JOB
Render the records as a JSON list of strings, one string per line with blank lines omitted. Begin at the line that contains "Task: Tap the 微信定时任务 app title" and stop after the line that contains "pos(787,64)".

EXERCISE DATA

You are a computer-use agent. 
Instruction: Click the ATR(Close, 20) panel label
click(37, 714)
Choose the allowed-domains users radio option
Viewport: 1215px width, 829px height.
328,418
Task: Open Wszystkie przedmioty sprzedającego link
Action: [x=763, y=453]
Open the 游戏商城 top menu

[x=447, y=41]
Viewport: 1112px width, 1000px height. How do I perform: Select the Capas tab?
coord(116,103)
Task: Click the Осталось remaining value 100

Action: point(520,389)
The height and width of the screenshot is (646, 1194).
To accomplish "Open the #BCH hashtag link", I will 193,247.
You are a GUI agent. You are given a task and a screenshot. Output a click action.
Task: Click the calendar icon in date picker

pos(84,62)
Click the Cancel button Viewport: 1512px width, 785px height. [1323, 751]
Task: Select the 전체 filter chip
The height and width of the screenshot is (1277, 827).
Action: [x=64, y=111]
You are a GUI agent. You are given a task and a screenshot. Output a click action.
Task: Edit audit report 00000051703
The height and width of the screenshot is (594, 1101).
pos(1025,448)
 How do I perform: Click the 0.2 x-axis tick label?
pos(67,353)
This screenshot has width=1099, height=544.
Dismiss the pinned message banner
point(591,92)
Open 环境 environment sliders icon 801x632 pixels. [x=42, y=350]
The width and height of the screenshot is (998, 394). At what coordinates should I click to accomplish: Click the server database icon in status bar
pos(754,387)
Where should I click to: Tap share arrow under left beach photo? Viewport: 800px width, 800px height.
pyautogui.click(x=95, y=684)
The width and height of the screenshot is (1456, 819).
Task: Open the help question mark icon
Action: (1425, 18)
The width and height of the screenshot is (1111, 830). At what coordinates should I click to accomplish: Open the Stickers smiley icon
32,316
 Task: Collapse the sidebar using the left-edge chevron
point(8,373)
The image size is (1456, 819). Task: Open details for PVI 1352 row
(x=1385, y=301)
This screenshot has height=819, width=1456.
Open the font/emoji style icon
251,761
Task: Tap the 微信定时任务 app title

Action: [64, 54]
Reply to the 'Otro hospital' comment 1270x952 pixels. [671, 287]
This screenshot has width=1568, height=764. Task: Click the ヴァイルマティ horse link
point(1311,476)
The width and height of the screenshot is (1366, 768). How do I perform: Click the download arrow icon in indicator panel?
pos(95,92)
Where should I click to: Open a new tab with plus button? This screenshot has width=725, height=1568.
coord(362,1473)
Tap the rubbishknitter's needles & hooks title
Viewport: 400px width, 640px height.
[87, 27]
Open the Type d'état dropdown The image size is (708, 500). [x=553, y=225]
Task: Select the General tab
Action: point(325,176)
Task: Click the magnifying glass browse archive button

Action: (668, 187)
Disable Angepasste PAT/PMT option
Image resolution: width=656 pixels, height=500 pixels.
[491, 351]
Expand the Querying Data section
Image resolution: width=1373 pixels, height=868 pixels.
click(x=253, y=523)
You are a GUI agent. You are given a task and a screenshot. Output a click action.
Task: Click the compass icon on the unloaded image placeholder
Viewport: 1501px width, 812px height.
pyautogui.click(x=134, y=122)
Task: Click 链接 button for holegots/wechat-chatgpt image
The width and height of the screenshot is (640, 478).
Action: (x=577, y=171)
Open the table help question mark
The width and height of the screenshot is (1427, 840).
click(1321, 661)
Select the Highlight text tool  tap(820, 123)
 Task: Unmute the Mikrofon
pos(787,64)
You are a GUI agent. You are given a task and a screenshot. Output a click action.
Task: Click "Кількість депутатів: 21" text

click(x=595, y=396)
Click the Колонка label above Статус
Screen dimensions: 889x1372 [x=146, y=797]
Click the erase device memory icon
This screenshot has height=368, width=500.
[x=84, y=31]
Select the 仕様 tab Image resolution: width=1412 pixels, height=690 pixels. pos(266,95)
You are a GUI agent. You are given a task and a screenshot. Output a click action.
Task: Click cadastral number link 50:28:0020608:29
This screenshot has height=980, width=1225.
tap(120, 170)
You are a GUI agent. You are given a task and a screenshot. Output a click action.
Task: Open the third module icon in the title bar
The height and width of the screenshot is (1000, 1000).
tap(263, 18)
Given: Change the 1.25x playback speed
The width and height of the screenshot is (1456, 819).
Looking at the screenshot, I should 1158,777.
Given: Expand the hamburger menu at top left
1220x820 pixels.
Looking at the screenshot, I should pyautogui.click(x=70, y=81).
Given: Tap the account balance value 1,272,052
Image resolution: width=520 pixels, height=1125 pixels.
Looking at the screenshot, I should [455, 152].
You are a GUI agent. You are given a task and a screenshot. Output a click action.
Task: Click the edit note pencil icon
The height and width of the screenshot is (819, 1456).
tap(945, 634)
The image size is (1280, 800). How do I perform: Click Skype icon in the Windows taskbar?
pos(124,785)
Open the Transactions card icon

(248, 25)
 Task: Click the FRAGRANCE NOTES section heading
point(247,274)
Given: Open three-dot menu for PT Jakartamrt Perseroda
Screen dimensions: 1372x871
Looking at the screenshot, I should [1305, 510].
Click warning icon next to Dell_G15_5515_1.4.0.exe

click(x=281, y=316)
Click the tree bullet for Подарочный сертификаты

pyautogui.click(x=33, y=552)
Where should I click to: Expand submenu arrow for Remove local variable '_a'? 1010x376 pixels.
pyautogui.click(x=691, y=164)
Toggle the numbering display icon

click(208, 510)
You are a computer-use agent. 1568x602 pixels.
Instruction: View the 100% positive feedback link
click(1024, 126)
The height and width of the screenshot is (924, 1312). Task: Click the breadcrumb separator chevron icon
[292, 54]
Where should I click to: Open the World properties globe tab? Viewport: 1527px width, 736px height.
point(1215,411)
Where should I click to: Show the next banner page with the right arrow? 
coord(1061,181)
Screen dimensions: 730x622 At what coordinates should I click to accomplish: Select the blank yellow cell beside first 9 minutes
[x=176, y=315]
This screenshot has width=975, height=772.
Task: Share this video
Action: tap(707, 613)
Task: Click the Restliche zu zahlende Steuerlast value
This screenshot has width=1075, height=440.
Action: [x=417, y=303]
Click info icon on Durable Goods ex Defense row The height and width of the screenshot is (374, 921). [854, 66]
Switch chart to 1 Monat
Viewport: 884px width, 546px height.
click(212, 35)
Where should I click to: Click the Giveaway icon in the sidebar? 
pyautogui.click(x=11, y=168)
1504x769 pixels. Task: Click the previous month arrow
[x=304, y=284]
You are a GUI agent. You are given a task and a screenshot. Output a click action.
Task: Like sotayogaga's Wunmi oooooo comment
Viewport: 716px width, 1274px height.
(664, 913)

FINAL RESULT
[
  "Task: Tap the 微信定时任务 app title",
  "Action: [64, 54]",
  "Reply to the 'Otro hospital' comment 1270x952 pixels. [671, 287]",
  "This screenshot has width=1568, height=764. Task: Click the ヴァイルマティ horse link",
  "point(1311,476)",
  "The width and height of the screenshot is (1366, 768). How do I perform: Click the download arrow icon in indicator panel?",
  "pos(95,92)",
  "Where should I click to: Open a new tab with plus button? This screenshot has width=725, height=1568.",
  "coord(362,1473)",
  "Tap the rubbishknitter's needles & hooks title",
  "Viewport: 400px width, 640px height.",
  "[87, 27]",
  "Open the Type d'état dropdown The image size is (708, 500). [x=553, y=225]",
  "Task: Select the General tab",
  "Action: point(325,176)",
  "Task: Click the magnifying glass browse archive button",
  "Action: (668, 187)",
  "Disable Angepasste PAT/PMT option",
  "Image resolution: width=656 pixels, height=500 pixels.",
  "[491, 351]",
  "Expand the Querying Data section",
  "Image resolution: width=1373 pixels, height=868 pixels.",
  "click(x=253, y=523)",
  "You are a GUI agent. You are given a task and a screenshot. Output a click action.",
  "Task: Click the compass icon on the unloaded image placeholder",
  "Viewport: 1501px width, 812px height.",
  "pyautogui.click(x=134, y=122)",
  "Task: Click 链接 button for holegots/wechat-chatgpt image",
  "The width and height of the screenshot is (640, 478).",
  "Action: (x=577, y=171)",
  "Open the table help question mark",
  "The width and height of the screenshot is (1427, 840).",
  "click(1321, 661)",
  "Select the Highlight text tool  tap(820, 123)",
  " Task: Unmute the Mikrofon",
  "pos(787,64)"
]